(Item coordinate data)
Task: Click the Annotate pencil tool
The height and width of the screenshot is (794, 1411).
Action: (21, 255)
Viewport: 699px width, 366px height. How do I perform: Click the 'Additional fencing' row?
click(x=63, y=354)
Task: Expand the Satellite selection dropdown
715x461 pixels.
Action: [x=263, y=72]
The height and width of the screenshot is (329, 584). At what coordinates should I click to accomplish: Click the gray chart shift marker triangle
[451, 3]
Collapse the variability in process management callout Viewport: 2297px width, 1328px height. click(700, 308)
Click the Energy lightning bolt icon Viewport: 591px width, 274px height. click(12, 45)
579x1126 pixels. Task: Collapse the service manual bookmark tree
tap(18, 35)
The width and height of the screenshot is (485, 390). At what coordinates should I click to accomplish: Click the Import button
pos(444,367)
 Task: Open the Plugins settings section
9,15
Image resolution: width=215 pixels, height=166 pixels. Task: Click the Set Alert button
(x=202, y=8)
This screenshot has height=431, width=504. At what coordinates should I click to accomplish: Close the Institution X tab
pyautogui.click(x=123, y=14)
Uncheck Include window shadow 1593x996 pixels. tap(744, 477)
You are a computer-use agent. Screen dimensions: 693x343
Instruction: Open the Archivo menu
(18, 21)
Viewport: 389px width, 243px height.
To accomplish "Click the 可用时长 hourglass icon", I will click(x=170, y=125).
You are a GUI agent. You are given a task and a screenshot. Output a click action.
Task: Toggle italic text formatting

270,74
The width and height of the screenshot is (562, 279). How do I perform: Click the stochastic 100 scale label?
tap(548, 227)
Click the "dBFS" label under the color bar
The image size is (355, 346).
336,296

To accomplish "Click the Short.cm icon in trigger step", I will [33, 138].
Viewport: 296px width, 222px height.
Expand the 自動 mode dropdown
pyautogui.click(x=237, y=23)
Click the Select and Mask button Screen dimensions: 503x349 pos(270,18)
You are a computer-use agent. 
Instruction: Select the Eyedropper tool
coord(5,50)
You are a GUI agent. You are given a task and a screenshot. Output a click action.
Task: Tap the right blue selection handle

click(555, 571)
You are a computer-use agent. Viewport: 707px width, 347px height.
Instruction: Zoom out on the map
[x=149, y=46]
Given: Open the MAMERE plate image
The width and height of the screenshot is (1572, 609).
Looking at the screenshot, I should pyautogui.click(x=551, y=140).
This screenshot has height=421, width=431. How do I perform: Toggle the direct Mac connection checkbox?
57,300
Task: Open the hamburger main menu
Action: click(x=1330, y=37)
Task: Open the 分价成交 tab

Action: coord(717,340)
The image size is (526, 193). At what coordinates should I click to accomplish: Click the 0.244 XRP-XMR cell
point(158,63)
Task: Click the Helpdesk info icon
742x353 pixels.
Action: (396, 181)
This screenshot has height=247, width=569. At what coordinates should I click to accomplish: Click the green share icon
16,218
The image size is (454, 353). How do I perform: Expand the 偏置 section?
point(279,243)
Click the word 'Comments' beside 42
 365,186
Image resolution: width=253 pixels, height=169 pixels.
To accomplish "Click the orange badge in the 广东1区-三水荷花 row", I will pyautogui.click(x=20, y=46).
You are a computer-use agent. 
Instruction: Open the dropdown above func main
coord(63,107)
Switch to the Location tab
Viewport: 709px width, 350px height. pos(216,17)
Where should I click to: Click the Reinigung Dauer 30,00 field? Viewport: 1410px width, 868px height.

> [What you will do]: Could you format every line of the entries above as a Markdown table with the columns "No." and "Text", numbering the rows and leaving out blank lines?

> [Full solution]:
| No. | Text |
|---|---|
| 1 | Task: Click the Annotate pencil tool |
| 2 | The height and width of the screenshot is (794, 1411). |
| 3 | Action: (21, 255) |
| 4 | Viewport: 699px width, 366px height. How do I perform: Click the 'Additional fencing' row? |
| 5 | click(x=63, y=354) |
| 6 | Task: Expand the Satellite selection dropdown |
| 7 | 715x461 pixels. |
| 8 | Action: [x=263, y=72] |
| 9 | The height and width of the screenshot is (329, 584). At what coordinates should I click to accomplish: Click the gray chart shift marker triangle |
| 10 | [451, 3] |
| 11 | Collapse the variability in process management callout Viewport: 2297px width, 1328px height. click(700, 308) |
| 12 | Click the Energy lightning bolt icon Viewport: 591px width, 274px height. click(12, 45) |
| 13 | 579x1126 pixels. Task: Collapse the service manual bookmark tree |
| 14 | tap(18, 35) |
| 15 | The width and height of the screenshot is (485, 390). At what coordinates should I click to accomplish: Click the Import button |
| 16 | pos(444,367) |
| 17 |  Task: Open the Plugins settings section |
| 18 | 9,15 |
| 19 | Image resolution: width=215 pixels, height=166 pixels. Task: Click the Set Alert button |
| 20 | (x=202, y=8) |
| 21 | This screenshot has height=431, width=504. At what coordinates should I click to accomplish: Close the Institution X tab |
| 22 | pyautogui.click(x=123, y=14) |
| 23 | Uncheck Include window shadow 1593x996 pixels. tap(744, 477) |
| 24 | You are a computer-use agent. Screen dimensions: 693x343 |
| 25 | Instruction: Open the Archivo menu |
| 26 | (18, 21) |
| 27 | Viewport: 389px width, 243px height. |
| 28 | To accomplish "Click the 可用时长 hourglass icon", I will click(x=170, y=125). |
| 29 | You are a GUI agent. You are given a task and a screenshot. Output a click action. |
| 30 | Task: Toggle italic text formatting |
| 31 | 270,74 |
| 32 | The width and height of the screenshot is (562, 279). How do I perform: Click the stochastic 100 scale label? |
| 33 | tap(548, 227) |
| 34 | Click the "dBFS" label under the color bar |
| 35 | The image size is (355, 346). |
| 36 | 336,296 |
| 37 | To accomplish "Click the Short.cm icon in trigger step", I will [33, 138]. |
| 38 | Viewport: 296px width, 222px height. |
| 39 | Expand the 自動 mode dropdown |
| 40 | pyautogui.click(x=237, y=23) |
| 41 | Click the Select and Mask button Screen dimensions: 503x349 pos(270,18) |
| 42 | You are a computer-use agent.  |
| 43 | Instruction: Select the Eyedropper tool |
| 44 | coord(5,50) |
| 45 | You are a GUI agent. You are given a task and a screenshot. Output a click action. |
| 46 | Task: Tap the right blue selection handle |
| 47 | click(555, 571) |
| 48 | You are a computer-use agent. Viewport: 707px width, 347px height. |
| 49 | Instruction: Zoom out on the map |
| 50 | [x=149, y=46] |
| 51 | Given: Open the MAMERE plate image |
| 52 | The width and height of the screenshot is (1572, 609). |
| 53 | Looking at the screenshot, I should pyautogui.click(x=551, y=140). |
| 54 | This screenshot has height=421, width=431. How do I perform: Toggle the direct Mac connection checkbox? |
| 55 | 57,300 |
| 56 | Task: Open the hamburger main menu |
| 57 | Action: click(x=1330, y=37) |
| 58 | Task: Open the 分价成交 tab |
| 59 | Action: coord(717,340) |
| 60 | The image size is (526, 193). At what coordinates should I click to accomplish: Click the 0.244 XRP-XMR cell |
| 61 | point(158,63) |
| 62 | Task: Click the Helpdesk info icon |
| 63 | 742x353 pixels. |
| 64 | Action: (396, 181) |
| 65 | This screenshot has height=247, width=569. At what coordinates should I click to accomplish: Click the green share icon |
| 66 | 16,218 |
| 67 | The image size is (454, 353). How do I perform: Expand the 偏置 section? |
| 68 | point(279,243) |
| 69 | Click the word 'Comments' beside 42 |
| 70 |  365,186 |
| 71 | Image resolution: width=253 pixels, height=169 pixels. |
| 72 | To accomplish "Click the orange badge in the 广东1区-三水荷花 row", I will pyautogui.click(x=20, y=46). |
| 73 | You are a computer-use agent.  |
| 74 | Instruction: Open the dropdown above func main |
| 75 | coord(63,107) |
| 76 | Switch to the Location tab |
| 77 | Viewport: 709px width, 350px height. pos(216,17) |
| 78 | Where should I click to: Click the Reinigung Dauer 30,00 field? Viewport: 1410px width, 868px height. |